„Die Kolonialität von Wissen“

von Gesa Mackenthun, 10.04.2016.

Zusammenfassung

„Die Kolonialität von Wissen“ ist ein theoretisches Konzept des lateinamerikanischen Intellektuellen Aníbal Quijano, das in neuere dekoloniale Denkansätze in Nordamerika integriert wurde. Es beruht auf der Erkenntnis, dass koloniale Gesellschaften indigene Formen von Wissen systematisch aus ihren Archiven verbannt haben und die Medien, mittels derer dieses Wissen transportiert wurde (und wird), nicht anerkennen.
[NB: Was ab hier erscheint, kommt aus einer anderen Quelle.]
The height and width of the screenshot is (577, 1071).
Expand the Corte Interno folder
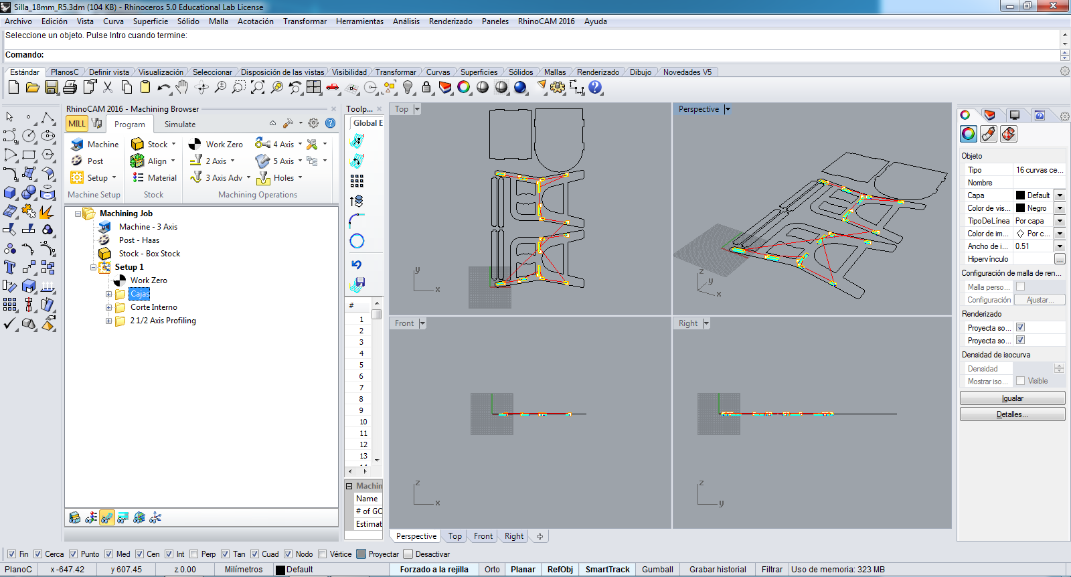108,308
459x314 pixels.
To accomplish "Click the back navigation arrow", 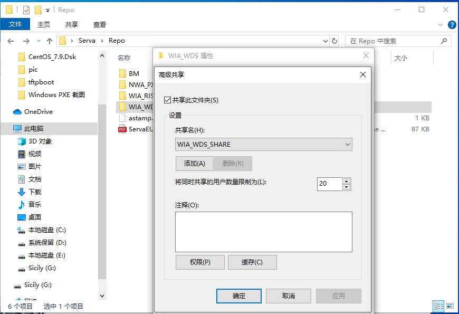I will pos(11,41).
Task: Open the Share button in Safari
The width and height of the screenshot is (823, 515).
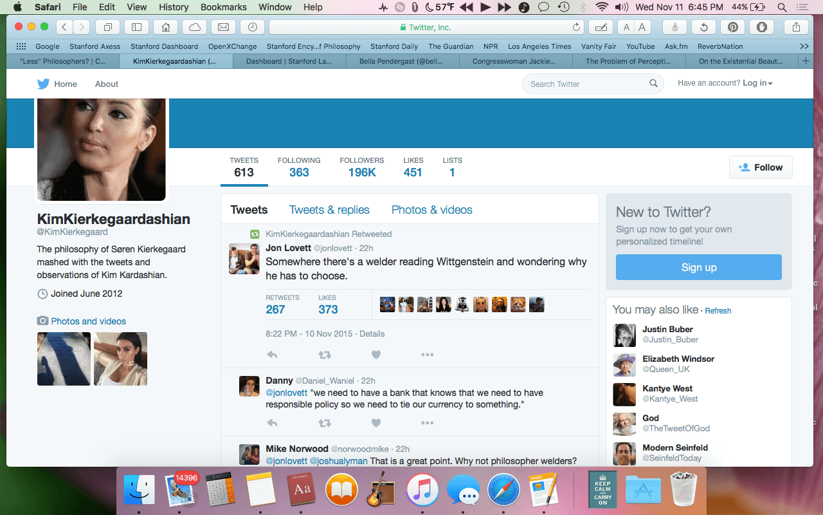Action: pos(797,27)
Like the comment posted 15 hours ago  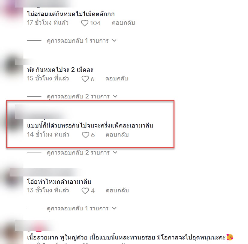pyautogui.click(x=85, y=79)
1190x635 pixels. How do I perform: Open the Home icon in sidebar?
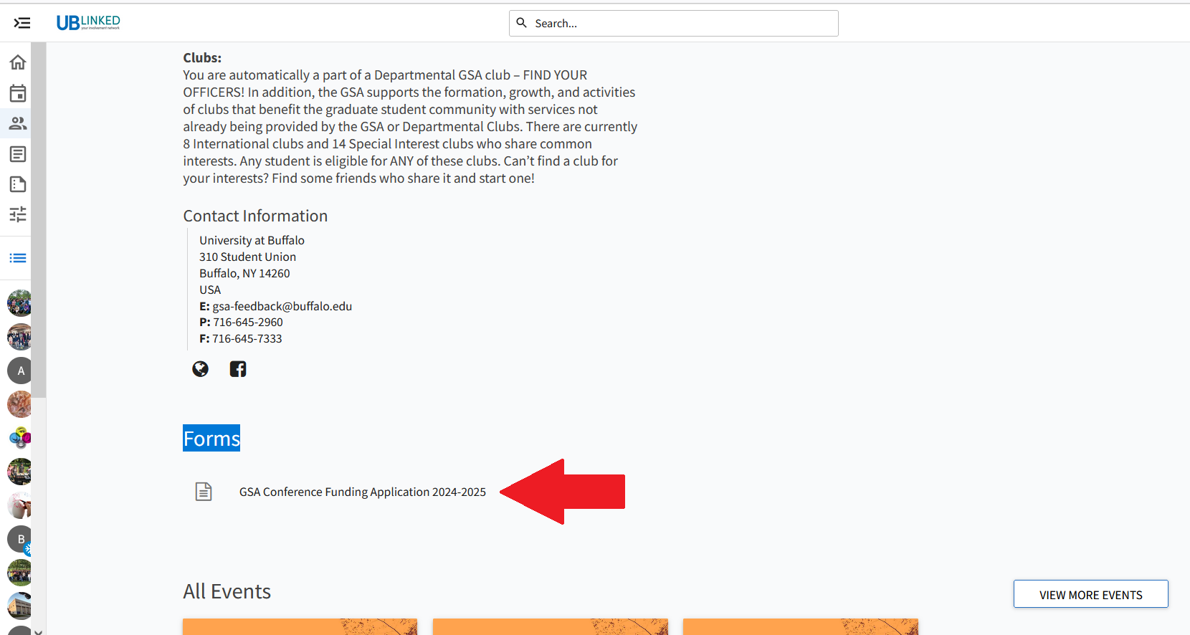[18, 62]
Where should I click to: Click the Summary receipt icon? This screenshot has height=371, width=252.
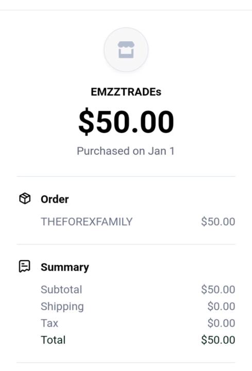25,266
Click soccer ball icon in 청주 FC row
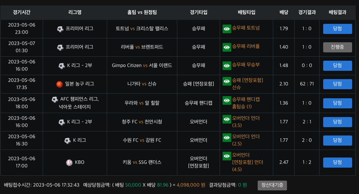The image size is (359, 194). click(62, 122)
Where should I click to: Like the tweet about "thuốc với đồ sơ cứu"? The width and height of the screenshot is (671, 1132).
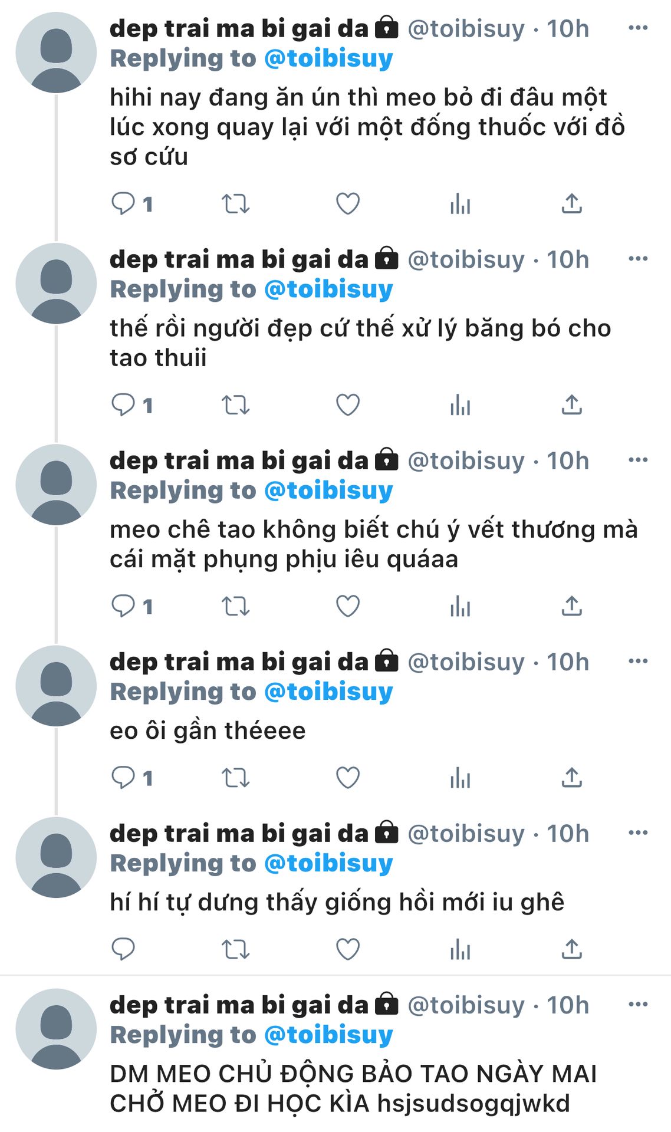pyautogui.click(x=348, y=204)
Unser Projekt befasst sich insbesondere mit der Kolonialität archäologischen Wissens über die frühe menschliche Präsenz in Nordamerika und mit der Art und Weise, wie die Wissensbildung in raumbezogenen Wissenschaften (oft unabsichtlich) durch die kolonialen Beziehungen zwischen der angelsächsischen Mehrheit und den indigenen Völkern beeinflusst wurde. Ziel des dekolonialen Ansatzes ist es, neue Belege aus verschiedenen Feldern (z.B. Visual Studies, Material Studies und Oral Studies) zusammenzufügen um die einst durch koloniale Dominanz verborgenen Epistemologien wiederzubeleben. Eines dieser Wissensgebiete ist der wachsende Bereich des Traditional Ecological Knowledge (TEK), der auf traditionellem indigenen Wissen über den nachhaltigen Umgang mit lokalen Ressourcen beruht.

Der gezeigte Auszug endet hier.